3 Reasons to Buy Oil Stocks, Even as the Price of Crude Falls
Due in part to the recent nuclear weapons agreement with Iran, the price of crude oil has fallen.
That has pushed the price of major oil companies such as ConocoPhillips (NYSE: COP), Chevron (NYSE: CVX) and Occidental Petroleum (NYSE: OXY) lower in response. There are three main reasons why investors should look upon these falling prices as an opportunity to buy oil company stocks at a discount for the long-term.
According to recent reports from the U.S. Energy Information Agency and the International Energy Agency, the demand for oil will increase greatly in the decades ahead. The basic fundamentals of supply and demand dictate the price of oil should rise in response. When that happens, share prices for publicly traded oil companies should increase, too; just as those are falling now with the price of oil.

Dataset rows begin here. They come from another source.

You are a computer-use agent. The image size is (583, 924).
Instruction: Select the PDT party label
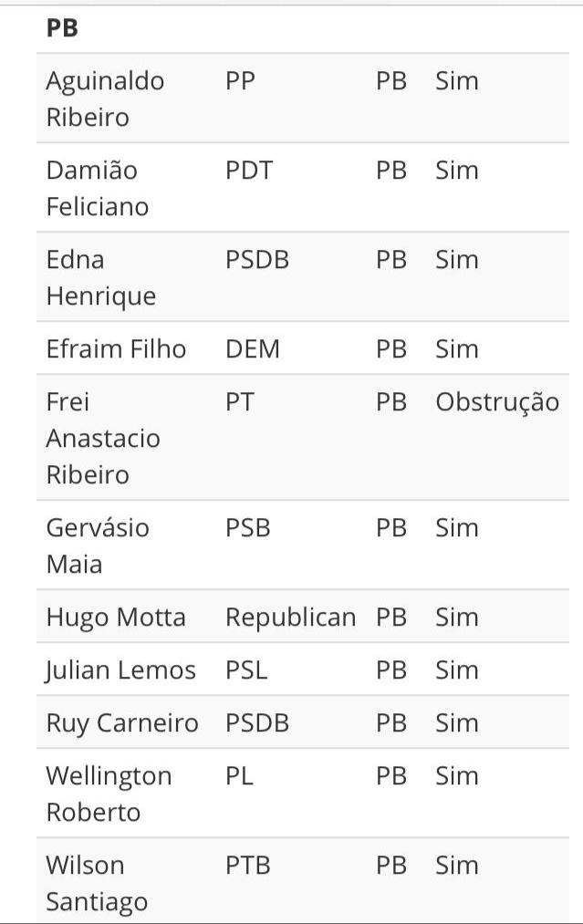pyautogui.click(x=249, y=171)
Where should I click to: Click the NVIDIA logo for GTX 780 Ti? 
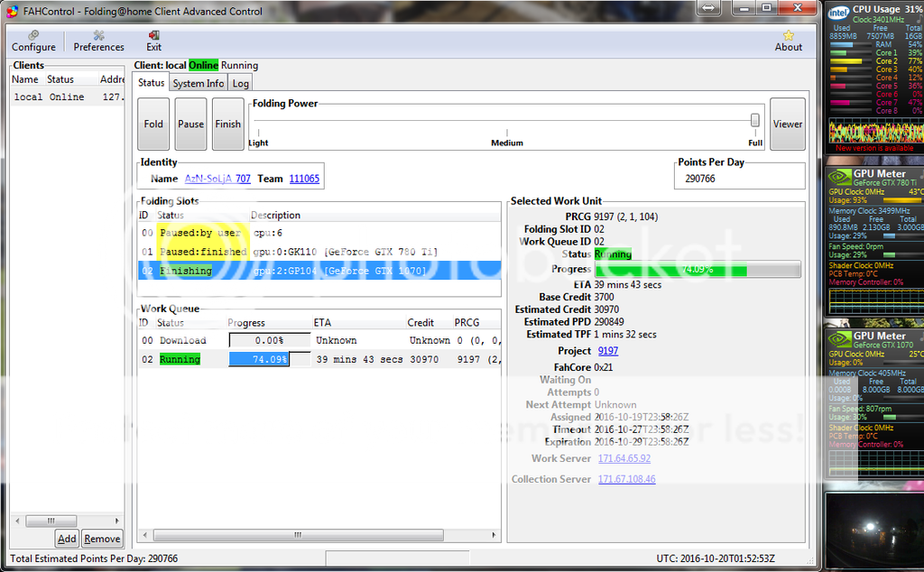click(839, 178)
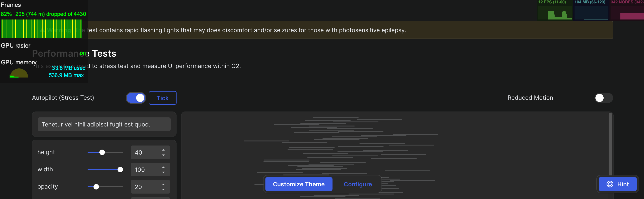Viewport: 644px width, 199px height.
Task: Click the aperture icon inside the Hint button
Action: [x=610, y=184]
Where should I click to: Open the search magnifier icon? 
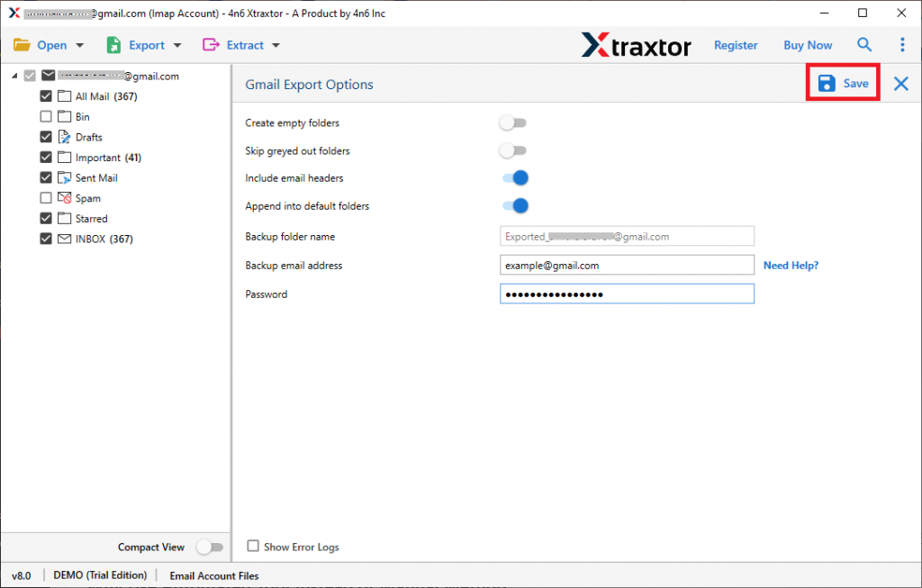864,44
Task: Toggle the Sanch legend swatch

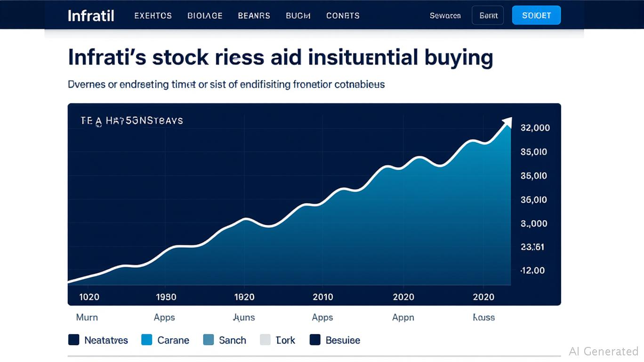Action: [209, 340]
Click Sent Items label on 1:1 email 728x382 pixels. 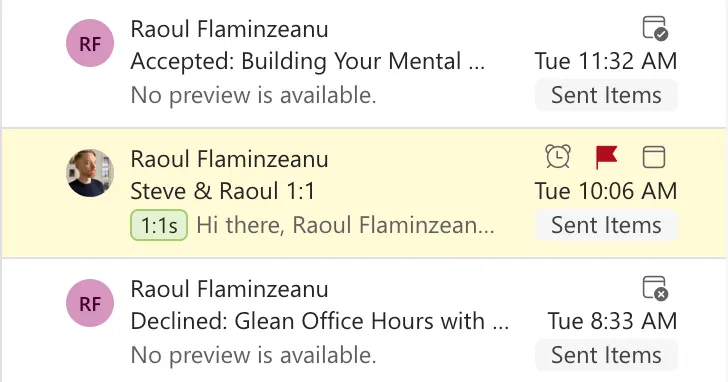[x=606, y=225]
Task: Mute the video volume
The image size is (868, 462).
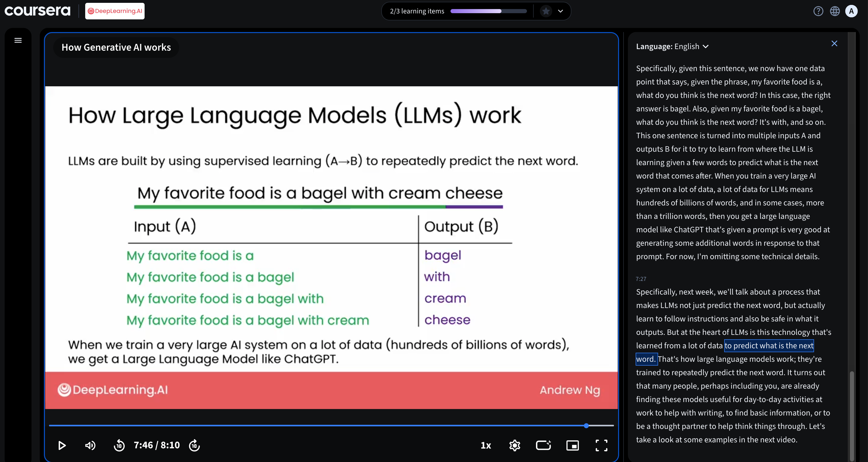Action: (x=90, y=445)
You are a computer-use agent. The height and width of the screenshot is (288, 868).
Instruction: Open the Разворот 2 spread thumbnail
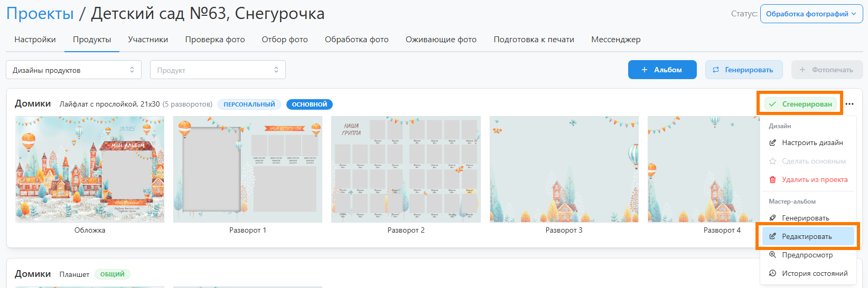click(x=406, y=169)
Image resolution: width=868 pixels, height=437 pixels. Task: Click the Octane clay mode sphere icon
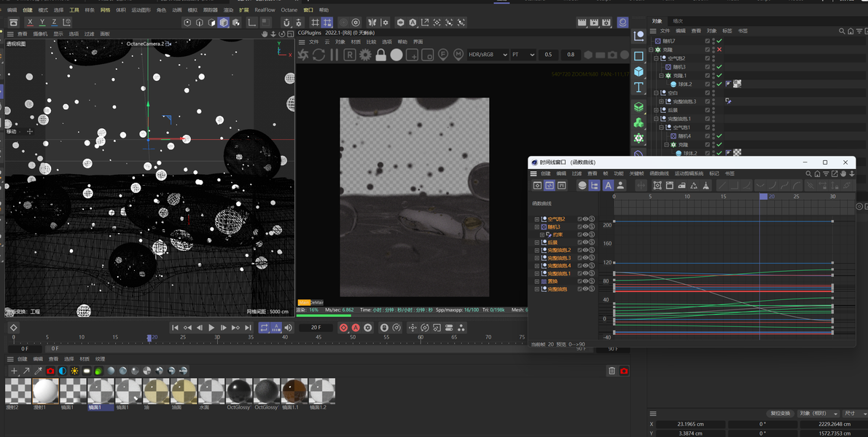(396, 55)
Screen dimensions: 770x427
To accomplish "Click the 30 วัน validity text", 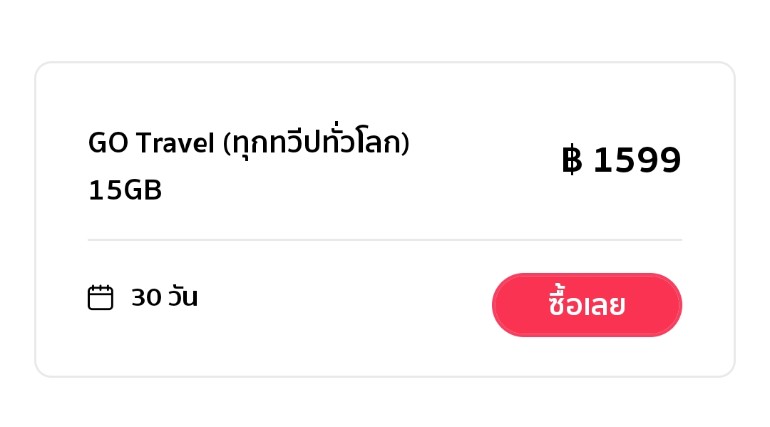I will (x=165, y=297).
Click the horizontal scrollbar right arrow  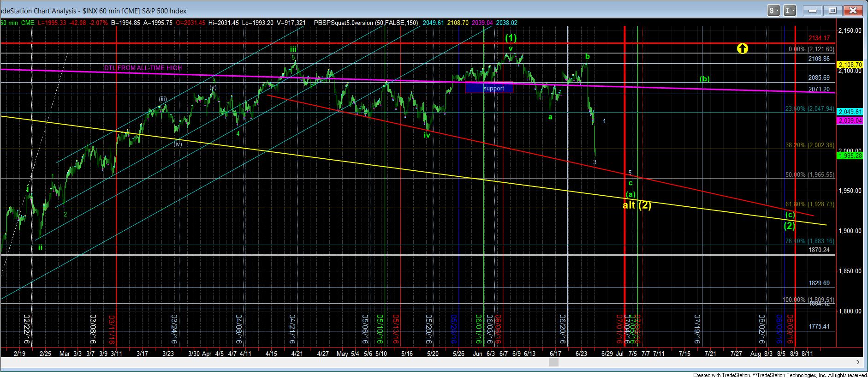pyautogui.click(x=858, y=363)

In addition to gaining from the increasing demand for oil, owning Chevron, ConocoPhillips, Occidental Petroleum and other energy stocks is an excellent way to profit from emerging market growth. About two-thirds of future growth in the demand for oil is expected to come from China, India and other emerging market nations, especially in Asia.

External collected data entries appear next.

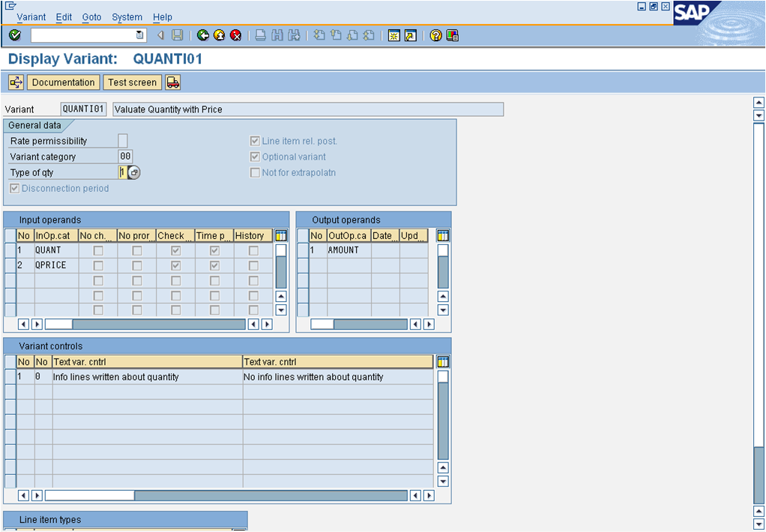Viewport: 766px width, 532px height.
Task: Click the Create new session icon
Action: [x=393, y=35]
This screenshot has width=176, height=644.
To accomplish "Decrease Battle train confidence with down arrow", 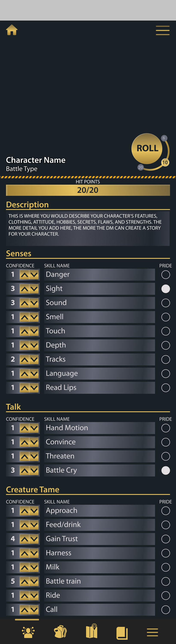I will click(34, 582).
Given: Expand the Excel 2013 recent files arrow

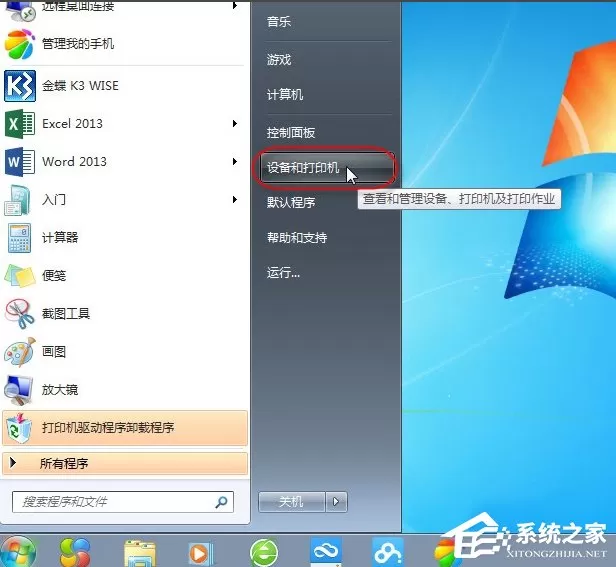Looking at the screenshot, I should point(235,123).

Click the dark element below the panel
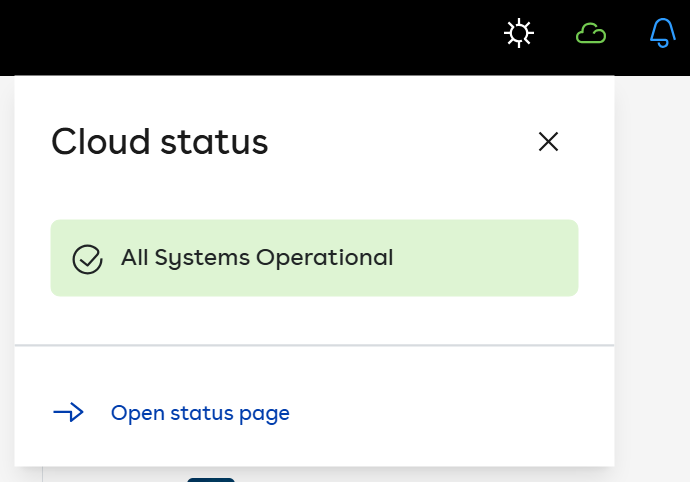pos(210,479)
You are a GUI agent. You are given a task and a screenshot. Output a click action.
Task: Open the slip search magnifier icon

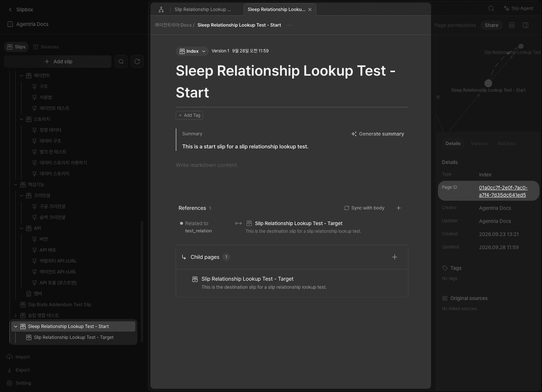(121, 62)
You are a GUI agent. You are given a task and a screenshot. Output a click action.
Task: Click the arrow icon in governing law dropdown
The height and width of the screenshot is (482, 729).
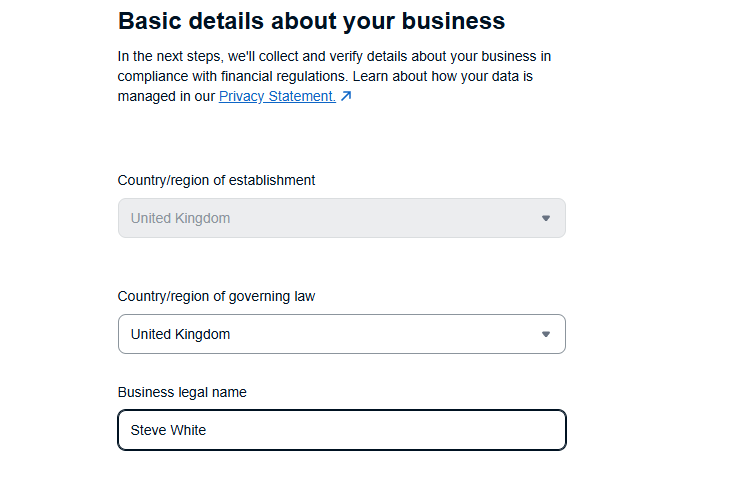click(546, 334)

The rising need for oil and natural gas in those nations, home to the bulk of the world's populace, should lift the stock prices of firms in the energy sector.
Many oil company stocks pay shareholders very well to own shares. The dividend yield for ConocoPhillips is 3.73 percent. By contrast, the average dividend for a member of the Standard & Poor's 500 Index is around 1.9 percent. Along with ConocoPhillips there are other oil firms with much higher yields: BP (NYSE: BP) has a dividend of 4.75 percent, with Royal Dutch Shell (NYSE: RDS/B) topping BP with a 4.82% payout.
There is a strong history of oil companies increasing dividend so long-term shareholders are rewarded even more.
As with any asset class, the price of oil will fluctuate. When it falls due to no reasons having to do with supply or demand, investors should look upon that as an opportunity. Buying when it declines will result in a much higher total return for the long term.